WHAT THE TASK REQUIRES:
Go through the entries below. Copy each line in which "step" appears.

Stored data

————

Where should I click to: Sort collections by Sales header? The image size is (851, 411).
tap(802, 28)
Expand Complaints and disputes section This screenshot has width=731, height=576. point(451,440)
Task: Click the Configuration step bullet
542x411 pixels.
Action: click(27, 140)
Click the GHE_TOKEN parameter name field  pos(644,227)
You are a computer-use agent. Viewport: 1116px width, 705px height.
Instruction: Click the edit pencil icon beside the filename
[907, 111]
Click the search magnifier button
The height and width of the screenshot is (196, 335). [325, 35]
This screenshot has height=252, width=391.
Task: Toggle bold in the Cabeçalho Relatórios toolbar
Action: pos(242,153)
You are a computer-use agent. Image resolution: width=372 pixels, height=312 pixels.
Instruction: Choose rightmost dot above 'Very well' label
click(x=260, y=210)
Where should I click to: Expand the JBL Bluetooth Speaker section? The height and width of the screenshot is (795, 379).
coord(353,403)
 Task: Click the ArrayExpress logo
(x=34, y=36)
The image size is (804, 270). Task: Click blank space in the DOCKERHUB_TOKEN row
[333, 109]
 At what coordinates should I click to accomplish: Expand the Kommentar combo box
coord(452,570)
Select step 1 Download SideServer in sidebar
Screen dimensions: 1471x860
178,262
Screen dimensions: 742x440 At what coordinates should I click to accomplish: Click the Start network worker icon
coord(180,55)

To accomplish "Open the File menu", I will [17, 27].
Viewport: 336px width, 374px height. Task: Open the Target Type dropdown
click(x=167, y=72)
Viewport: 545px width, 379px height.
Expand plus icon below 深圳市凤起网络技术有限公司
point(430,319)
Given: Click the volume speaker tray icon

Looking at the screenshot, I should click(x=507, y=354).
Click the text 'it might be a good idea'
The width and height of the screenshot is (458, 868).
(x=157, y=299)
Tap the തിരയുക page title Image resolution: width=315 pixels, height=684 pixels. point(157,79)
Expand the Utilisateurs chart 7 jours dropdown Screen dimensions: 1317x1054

————

EXERCISE RESULT:
Task: Click the Configuration step bullet
Select step 1 Download SideServer in sidebar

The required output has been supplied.